» **WHAT YOU NEED TO DO**
- a) Decide whether each statement below agrees with the passage on surface modification of photocathodes: (i) TiO2 is described as having high chemical stability; (ii) the effects of TiO2 surface modifications on particulate photocathodes have been studied extensively; (iii) in Chapter 4, the oxides were deposited by atomic layer deposition. For each statement, answer yes or no and quote the deciding words of the passage.
- b) Reproduce the portion of the passage on surface modification of photocathodes starting with "The surface modification" and going on through "properties were investigated.".

Chapter 4. Effect of surface modification of particulate La5Ti2CuS5O7 photocathodes with

oxides on charge separation and hydrogen evolution

The surface modification of compact thin film photocathodes composed of materials such as metal oxides, pnictogenides and chalcogenides with n-type semiconducting oxide layers has been widely researched with the aim of enhancing the charge separation and improving both the photocurrent and the stability. TiO2 is one of the most popular anti-corrosive, passivation and/or charge separation layers, owing to its high chemical stability and the suitable position of its band gap. Despite this, the effects of surface modifications using TiO2 and similar compounds on the PEC properties of particulate photocathodes with a high degree of inhomogeneity have rarely been studied. In Chapter 4, TiO2, Nb2O5, Ta2O5 and ZrO2 were deposited on particulate Mg-doped LTC (Mg-LTC) electrodes by radio-frequency (RF) reactive magnetron sputtering, and effects on the PEC properties were investigated.

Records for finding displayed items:
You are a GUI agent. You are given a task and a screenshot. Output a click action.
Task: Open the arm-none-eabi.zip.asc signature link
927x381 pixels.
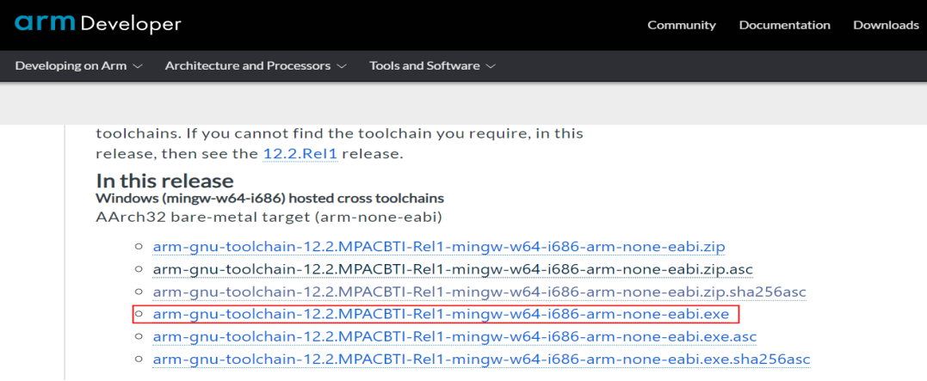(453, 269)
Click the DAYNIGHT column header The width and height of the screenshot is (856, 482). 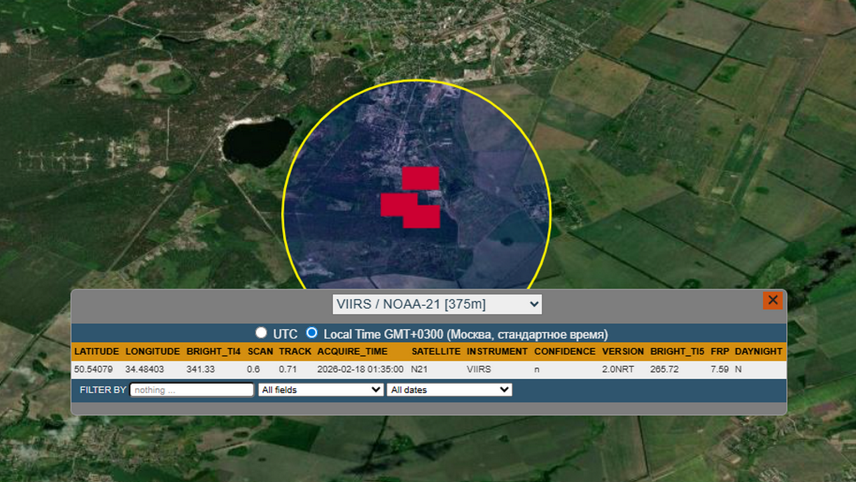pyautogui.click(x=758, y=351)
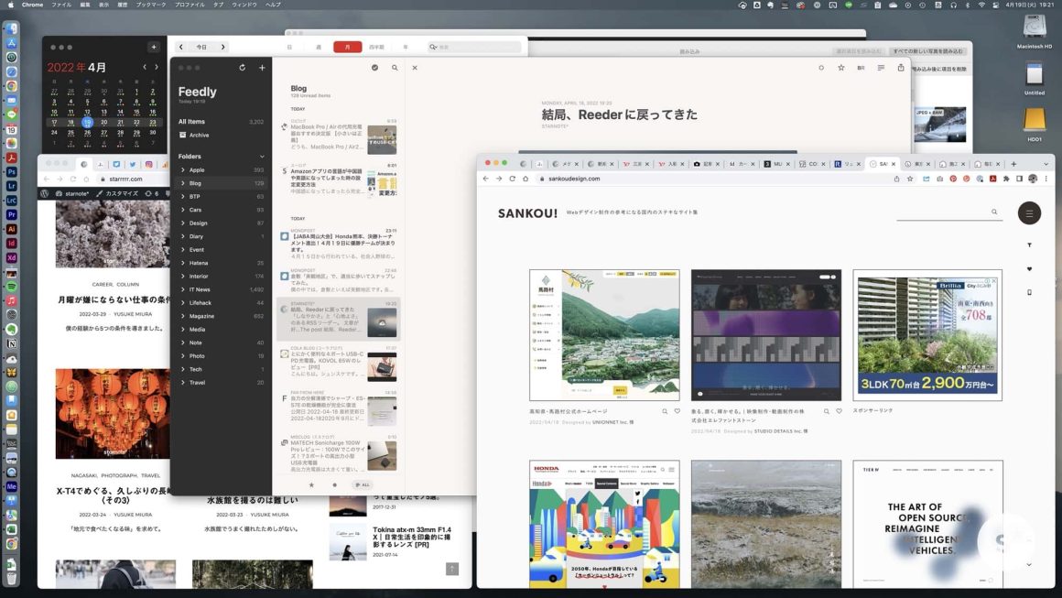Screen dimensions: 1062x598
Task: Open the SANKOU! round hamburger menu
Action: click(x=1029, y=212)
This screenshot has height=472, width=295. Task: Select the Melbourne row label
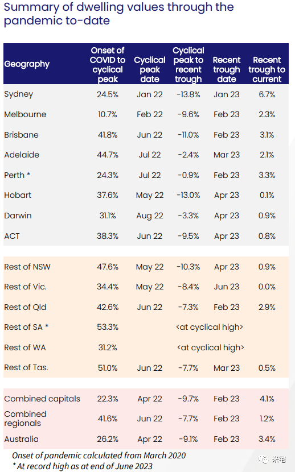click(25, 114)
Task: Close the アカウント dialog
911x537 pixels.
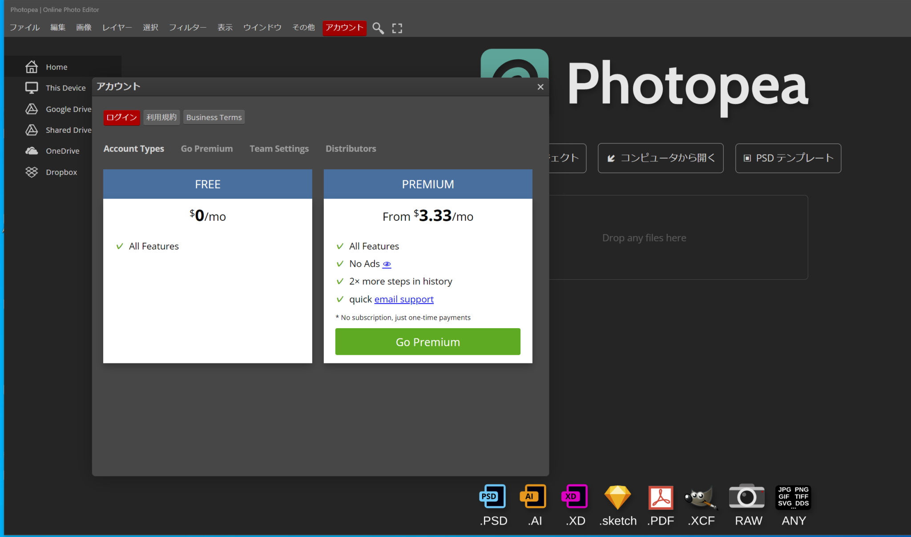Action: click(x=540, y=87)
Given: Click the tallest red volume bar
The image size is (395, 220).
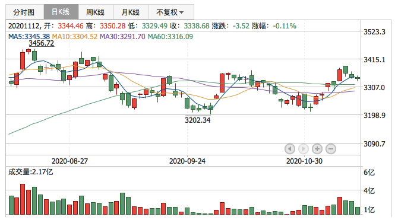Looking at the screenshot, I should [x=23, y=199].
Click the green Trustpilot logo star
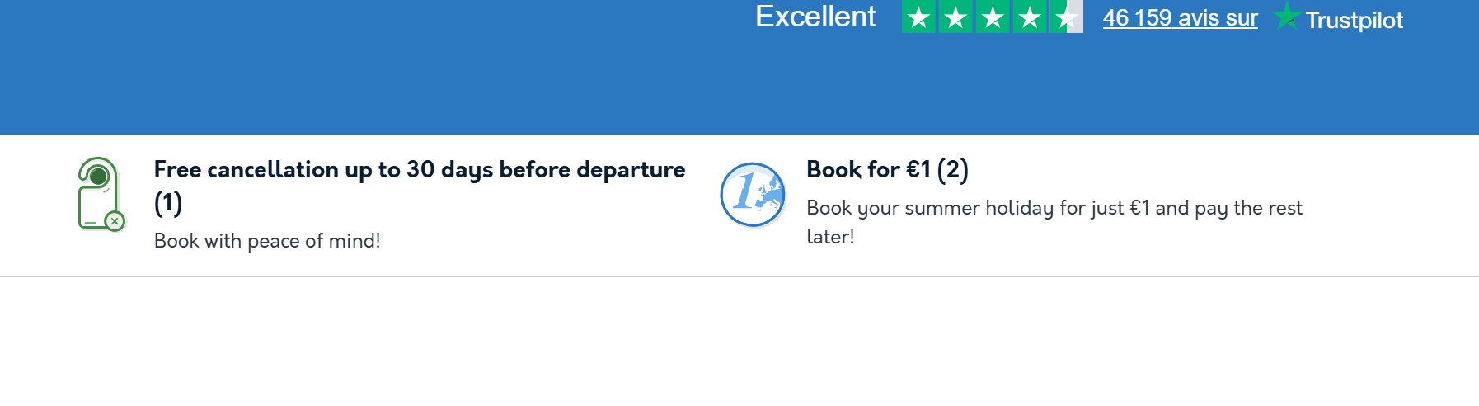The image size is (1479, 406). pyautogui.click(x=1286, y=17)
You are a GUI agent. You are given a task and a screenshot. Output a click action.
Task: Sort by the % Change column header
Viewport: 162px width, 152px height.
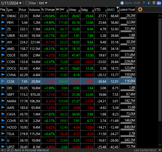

» **THE RESPONSES**
- a)
(i) Yes: "owing to its high chemical stability and the suitable position of its band gap"
(ii) No: "on the PEC properties of particulate photocathodes with a high degree of inhomogeneity have rarely been studied"
(iii) No: "by radio-frequency (RF) reactive magnetron sputtering"

- b)
The surface modification of compact thin film photocathodes composed of materials such as metal oxides, pnictogenides and chalcogenides with n-type semiconducting oxide layers has been widely researched with the aim of enhancing the charge separation and improving both the photocurrent and the stability. TiO2 is one of the most popular anti-corrosive, passivation and/or charge separation layers, owing to its high chemical stability and the suitable position of its band gap. Despite this, the effects of surface modifications using TiO2 and similar compounds on the PEC properties of particulate photocathodes with a high degree of inhomogeneity have rarely been studied. In Chapter 4, TiO2, Nb2O5, Ta2O5 and ZrO2 were deposited on particulate Mg-doped LTC (Mg-LTC) electrodes by radio-frequency (RF) reactive magnetron sputtering, and effects on the PEC properties were investigated.